Базиль всей грудью вдохнул холодный воздух. Астра, как будто понимая настроение седока, замедлила бег. Базиль опустил поводья, снял фуражку и подставил голову порывам холодного ветра.

Возвратившись домой, он увидел на крыльце Улиньку. Она была в розовом ситцевом платье и накинутом на плечи полушалке.

Базиль бросил поводья подбежавшему Гриньке и быстро подошел к девушке.

— Улинька, не сердись на меня, — виновато заглядывая ей в глаза, просительно проговорил он.

Улинька опустила ресницы, и густая тень упала от них на ее свежие щеки.

— Хорошо, что вы подоспели, а то уж за стол сейчас пошли, — сдержанно проговорила она.

— А что же ты в одном платье? Ведь холодно. Долго ли простудиться. — Базиль просунул руку под Улинькин платок и ласково взял ее за теплый локоть.

Девушка не могла сдержать счастливой улыбки.
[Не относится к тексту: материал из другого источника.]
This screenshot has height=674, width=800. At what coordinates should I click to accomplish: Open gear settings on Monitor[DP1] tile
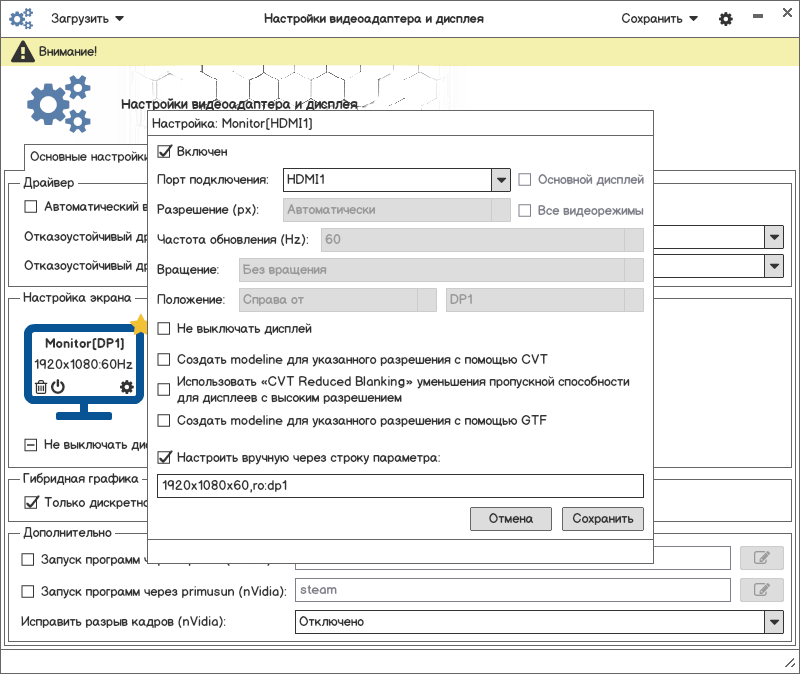127,387
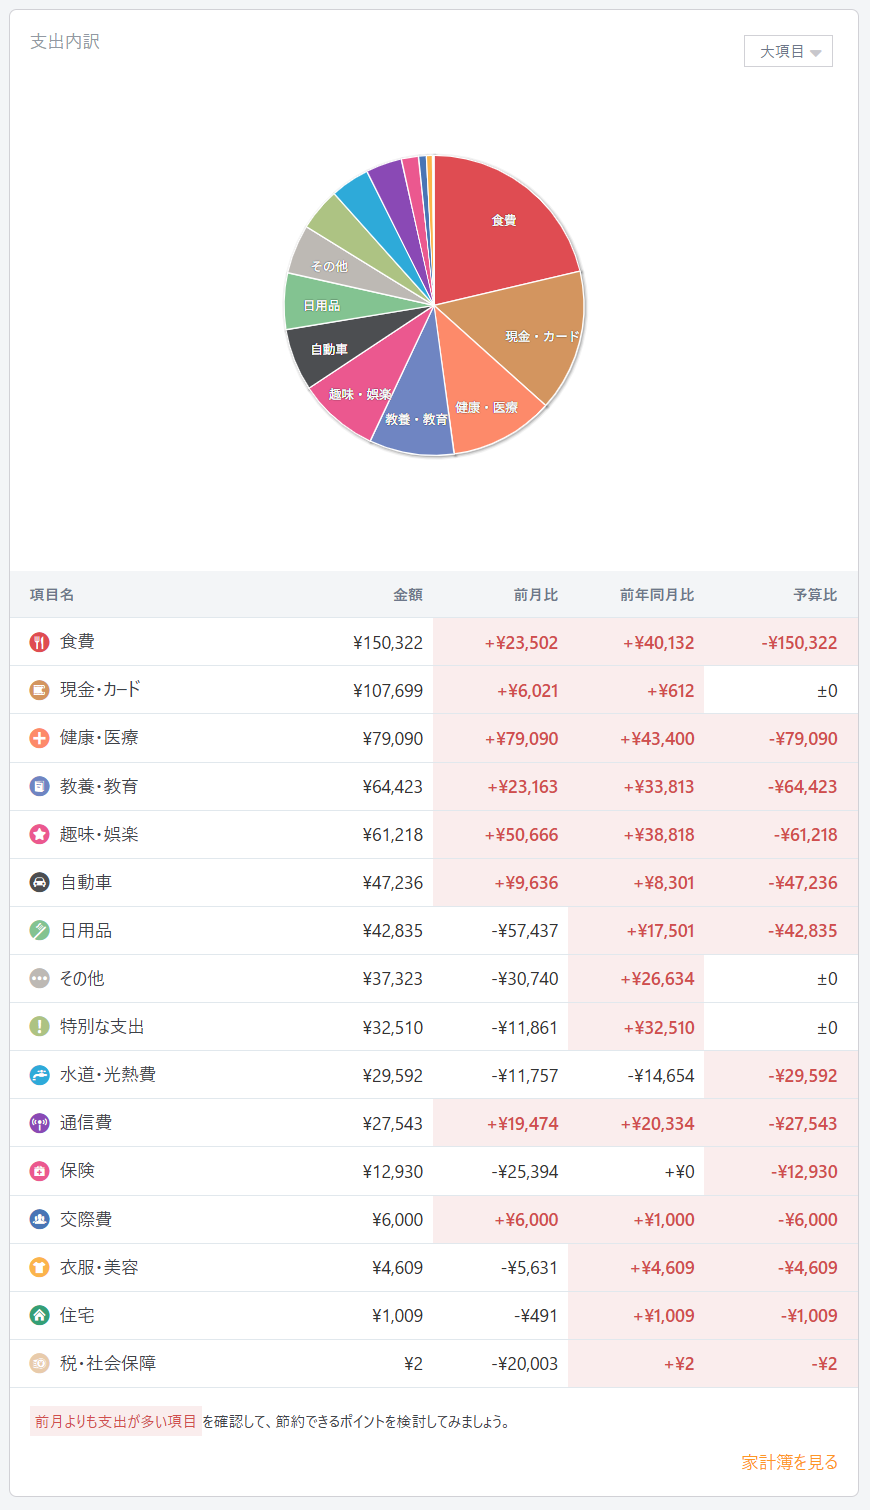Click the 通信費 signal icon
The height and width of the screenshot is (1510, 870).
(x=40, y=1123)
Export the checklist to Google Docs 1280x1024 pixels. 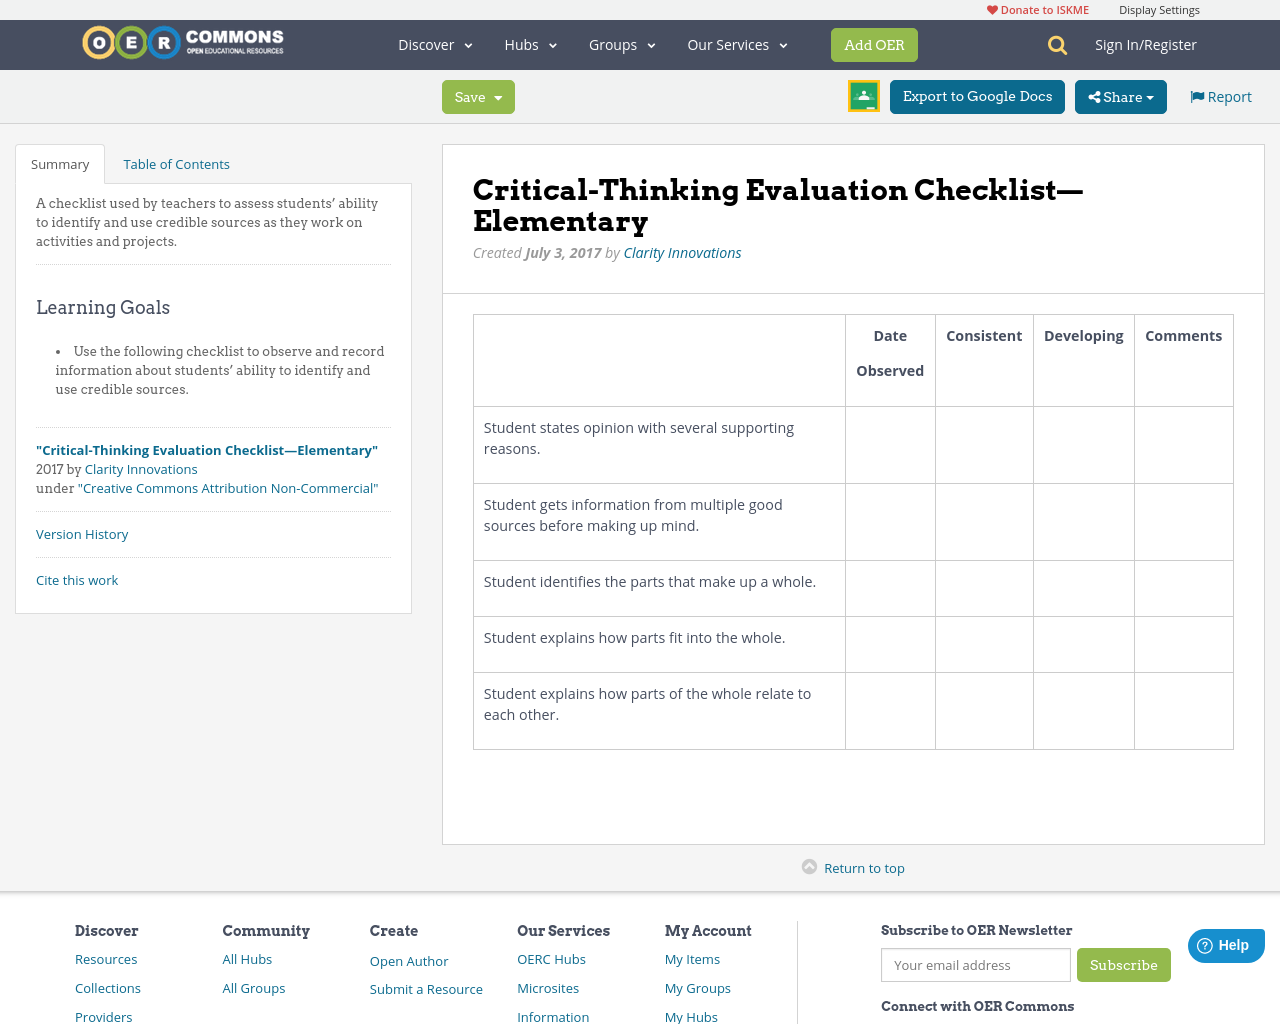pos(977,96)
— Где же холодно, — возразила она таким же глубоким, грудным голосом, каким читала пушкинские стихи. — Мне сдается, что сейчас май месяц стоит. — И, широко запахнувшись полушалком, как будто взмахнула крыльями, она побежала на ледник передать приказание Александра Львовича — нести к столу серебряные кадушечки с замороженным шампанским.

3. Атмосфера — семейная

В конце веселого дня в доме выпал тихий час.
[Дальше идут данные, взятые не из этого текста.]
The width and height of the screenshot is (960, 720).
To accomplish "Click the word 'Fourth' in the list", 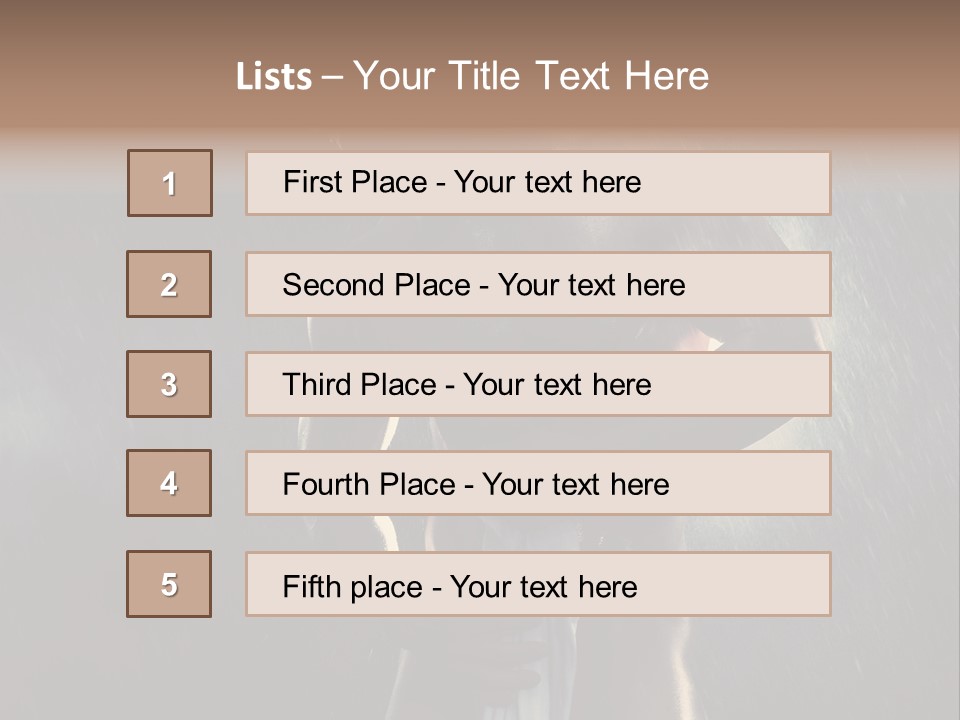I will pyautogui.click(x=326, y=485).
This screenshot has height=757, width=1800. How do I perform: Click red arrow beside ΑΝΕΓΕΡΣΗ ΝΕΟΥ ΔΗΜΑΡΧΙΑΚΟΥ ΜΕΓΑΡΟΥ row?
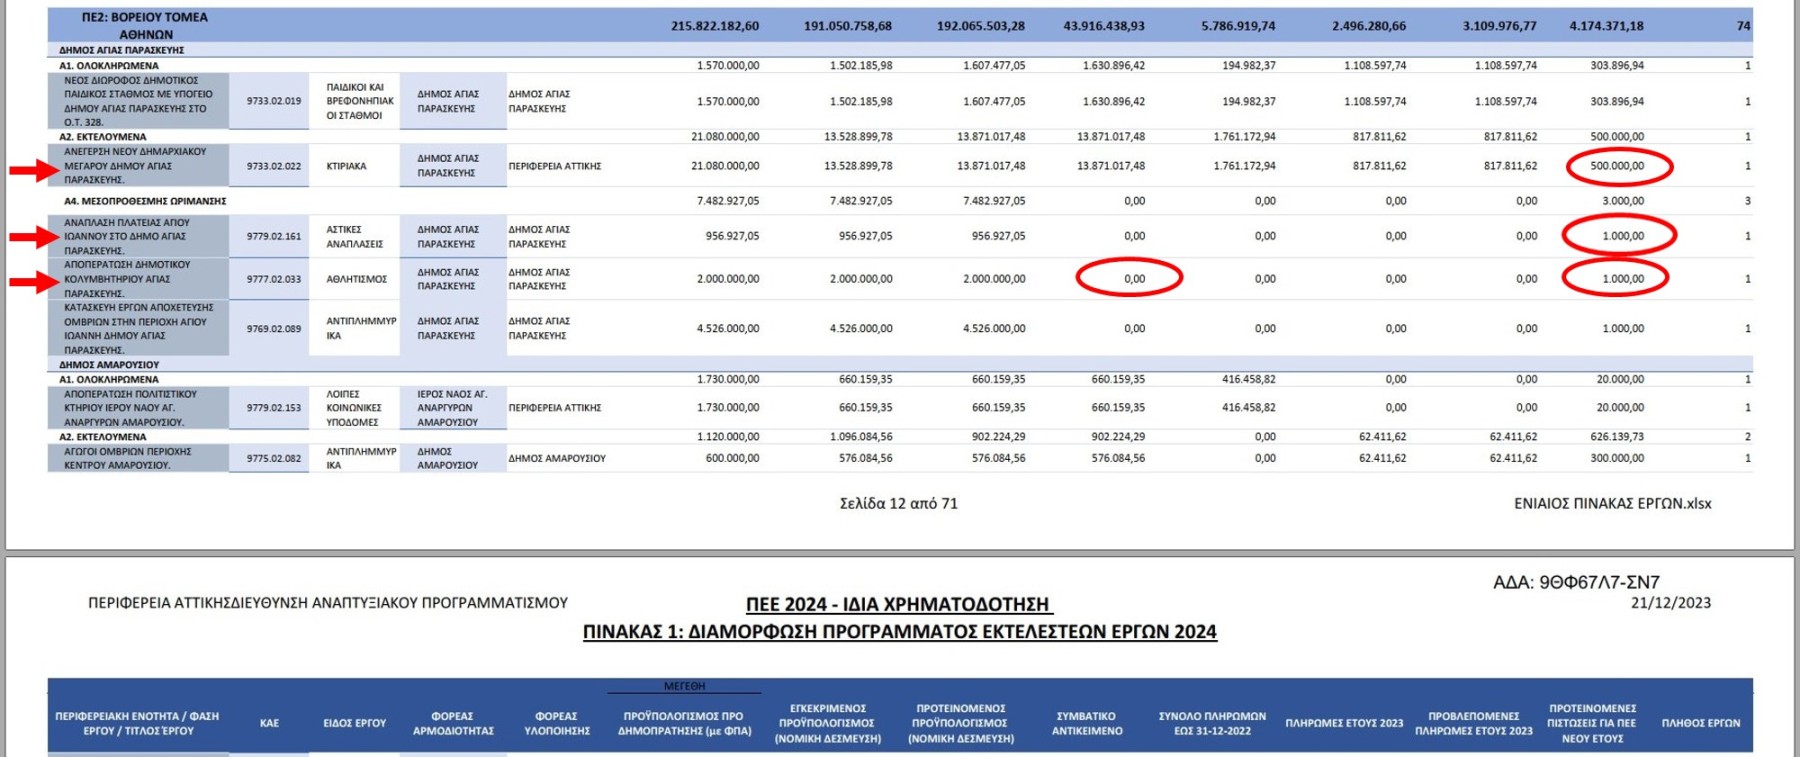35,171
Старуха Екатерина Николаевна удалилась в свои комнаты. За нею прошли стройный и моложавый генерал Николай Николаевич Раевский с женою Софьей Алексеевной и маленькой племянницей Аделью.
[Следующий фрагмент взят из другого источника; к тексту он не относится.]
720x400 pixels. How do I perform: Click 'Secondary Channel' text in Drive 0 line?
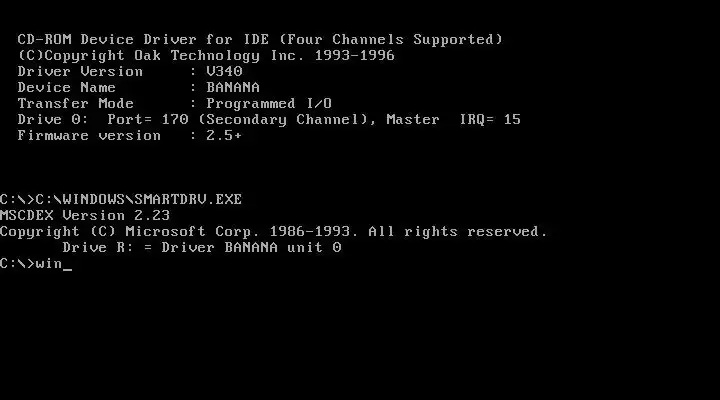pyautogui.click(x=287, y=119)
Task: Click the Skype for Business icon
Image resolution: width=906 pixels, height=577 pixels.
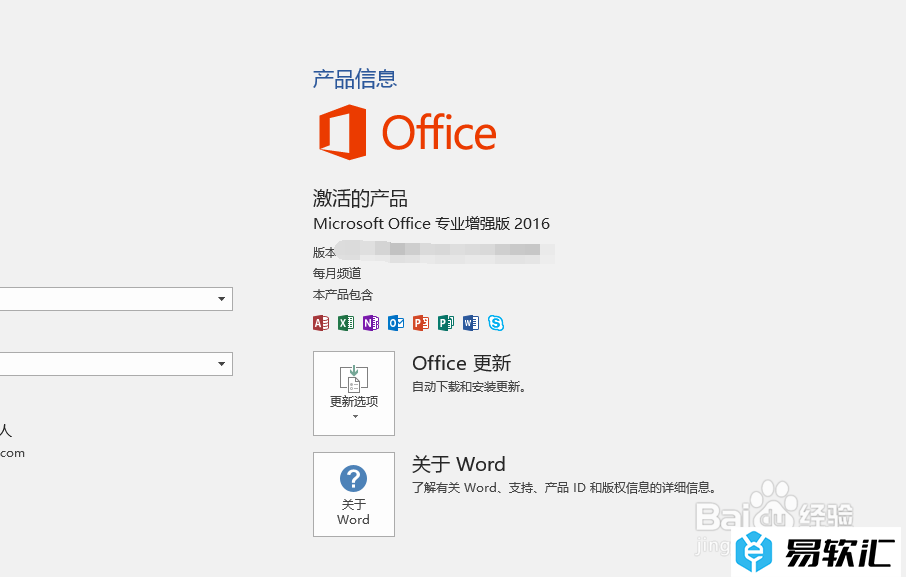Action: click(x=496, y=323)
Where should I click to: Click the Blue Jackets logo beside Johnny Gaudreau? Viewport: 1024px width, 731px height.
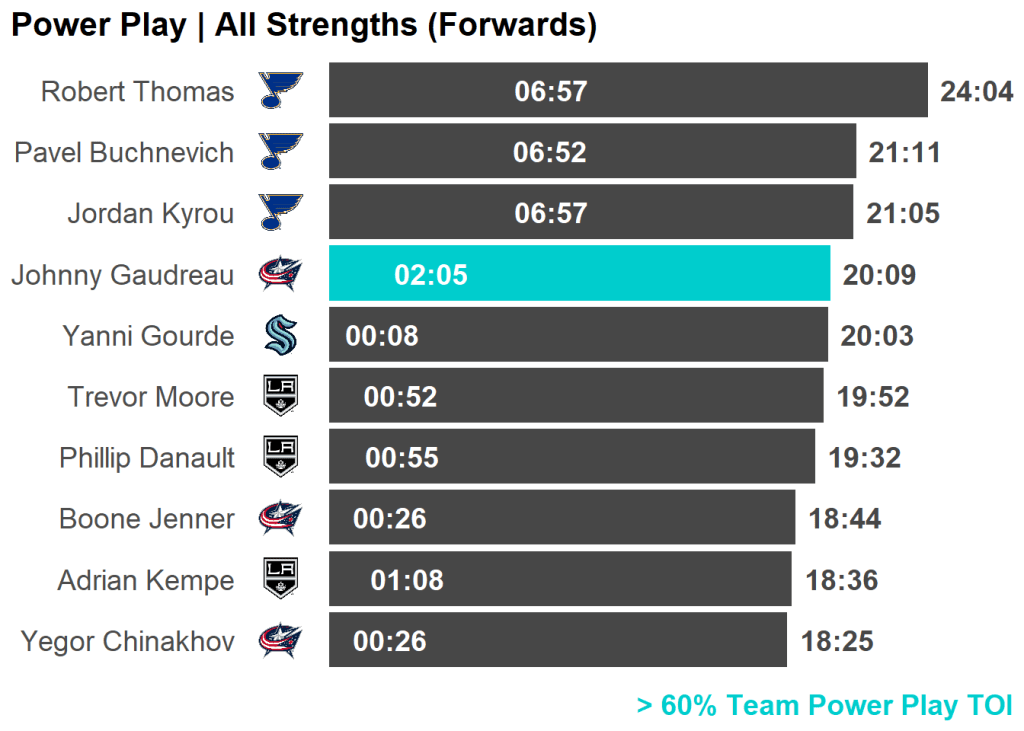(x=280, y=274)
— Хороша нынче твоя Катенька, — проговорила Екатерина Николаевна, обращаясь к сыну, — и умна и величава.

Раевский самодовольно улыбнулся:

— А разве Елена или Машенька хуже?

— Нисколько, но только те в другом жанре. А эту Пушкин метко Марфой Посадницей окрестил.

— Ох, уж этот мне Пушкин! — передернула плечами Софья Алексеевна.

— В чем дело, Софи? — строго посмотрел на жену Раевский.

— Вечно всех вышучивает, всем клички дает… Вот и Мишеля, будто жука на булавку наколол: «Обритый рекрут Гименея».

— Обритый рекрут! — всплеснула руками Екатерина Николаевна и залилась добродушным старческим смехом. — И ведь придумает же — «рекрут Гименея»… — повторяла она, вытирая выступившие от смеха слезы.

Раевский тоже улыбался, одна Софья Алексеевна сидела со строго сжатыми губами.

— Будь моя воля, — сказала она, когда свекровь перестала, наконец, смеяться, — я бы Пушкина с осторожностью допускала в общество молодых девиц. Иной раз он такое при них скажет… Мне кажется, что ты, Nicolas, слишком любишь поэта.

Маленькая Адель, положив хорошенькую головку на бабушкино плечо, веселыми глазами посматривала на взрослых.

— Люблю я Пушкина, — сказал Раевский, — и за талант и за ум люблю. Что же касается некоторых его вольностей в обращении и разговоре… — он вдруг взял за руку племянницу: — А ты, Аделинька, что скажешь об Александре Сергеиче?

Девочка оттопырила пухлые губки:

— У какой! Уставится глазами и не моргнет… А то дразнить начнет!

Раевский улыбнулся:

— Что и говорить, озорник.

— Ребенка — и то в покое не оставляет! — с возмущением произнесла Софья Алексеевна и вдруг строго обратилась к девочке: — А ты, вместо того чтобы среди старших вертеться, пошла бы к Сонечке в куклы играть.